▸ **Required work**
Identify each line in the records below that contains the string "Select", and copy those lines in full.

▸ **Given data**

Begin

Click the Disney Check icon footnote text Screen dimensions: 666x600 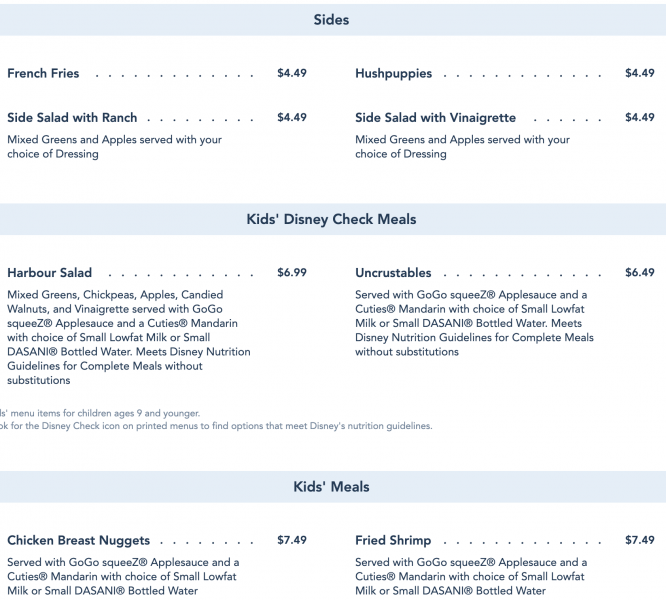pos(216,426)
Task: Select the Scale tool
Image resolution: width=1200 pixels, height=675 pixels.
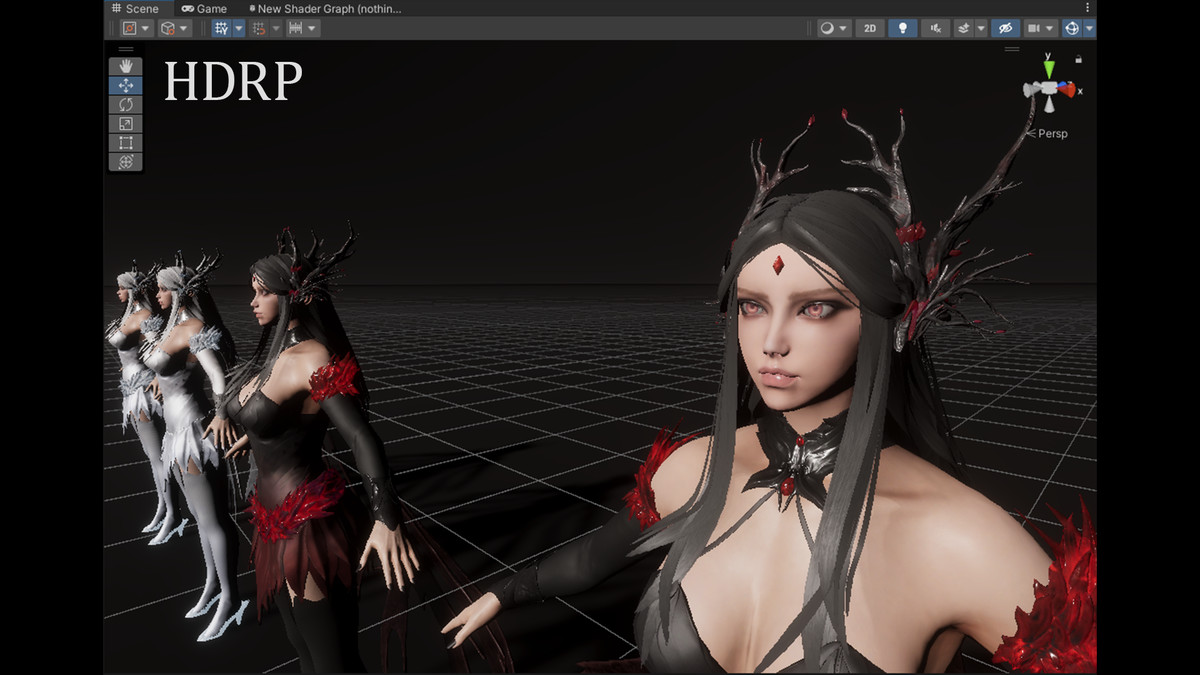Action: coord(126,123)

End
Begin

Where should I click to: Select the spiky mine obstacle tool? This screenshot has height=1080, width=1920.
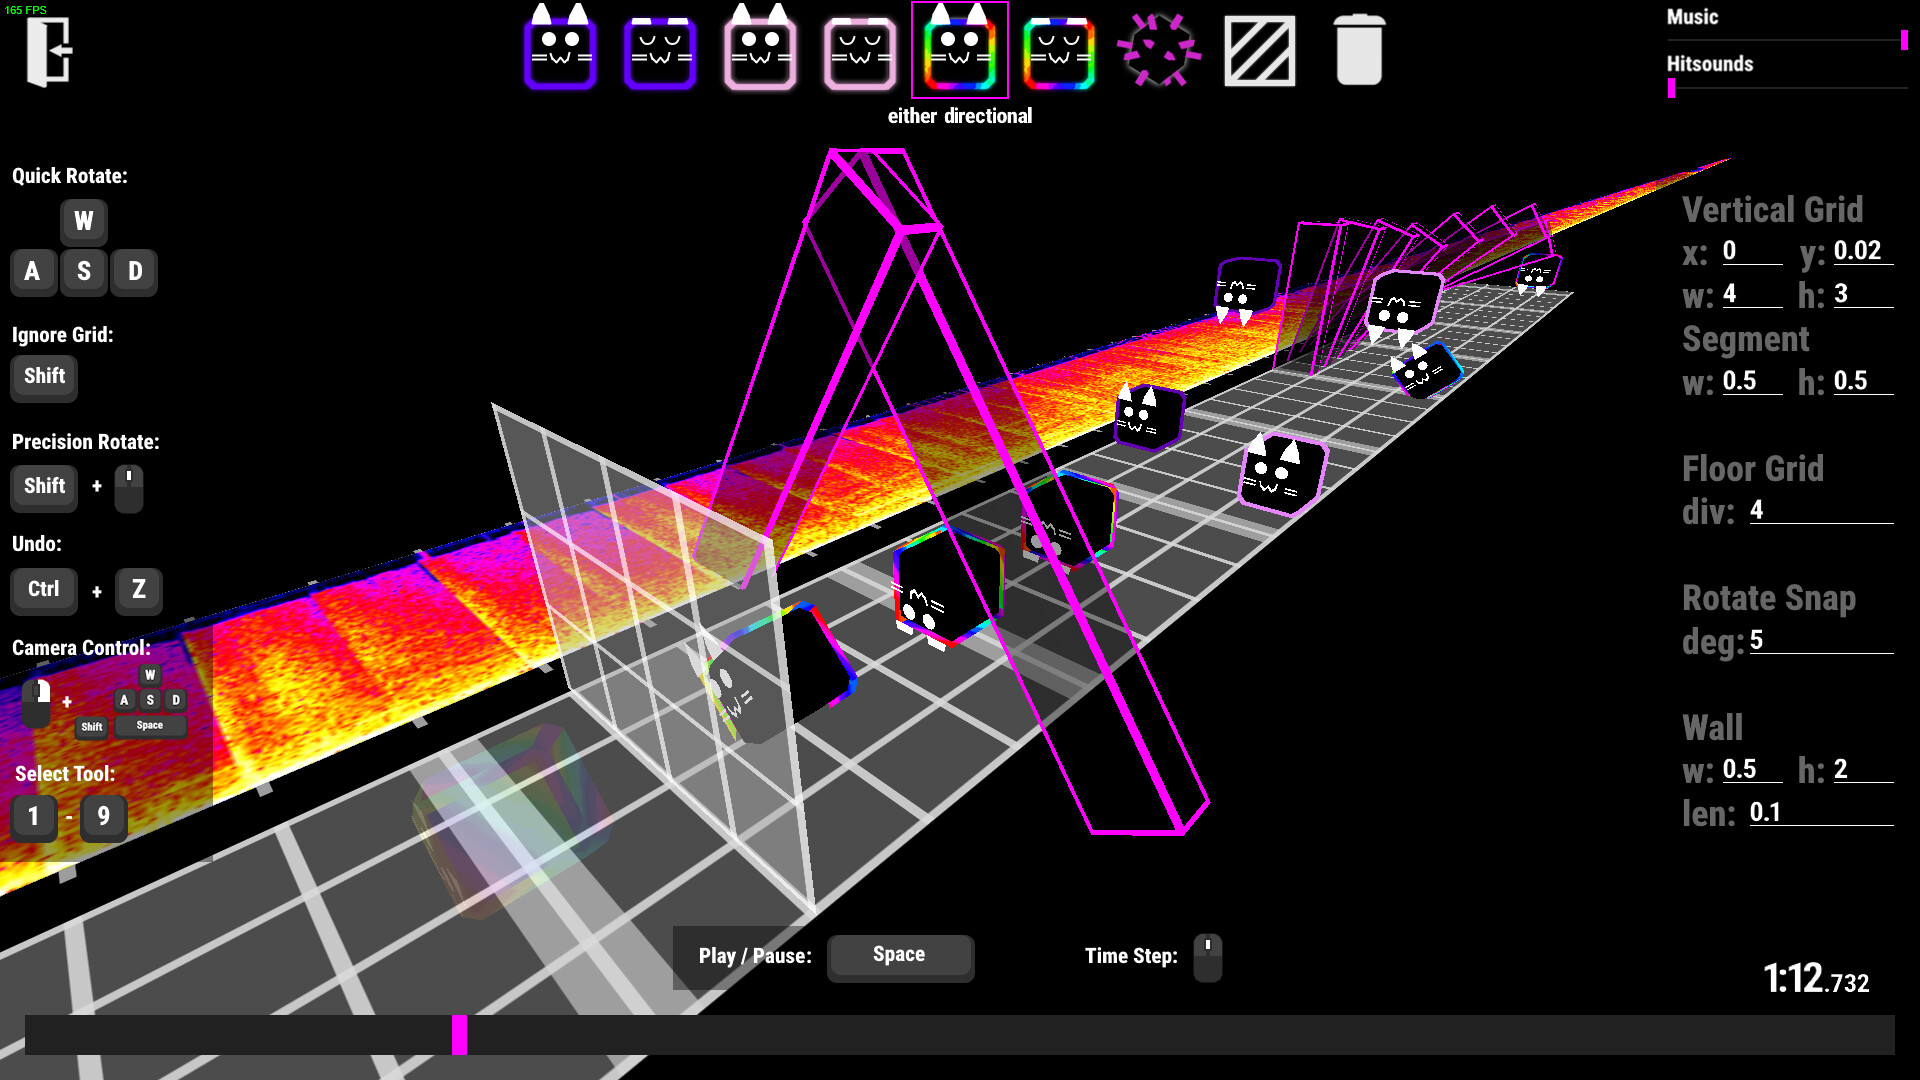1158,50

End

▸ **Task solution**
Task: Select the Scale tool
Where should I click to: Select the spiky mine obstacle tool? This screenshot has height=1080, width=1920.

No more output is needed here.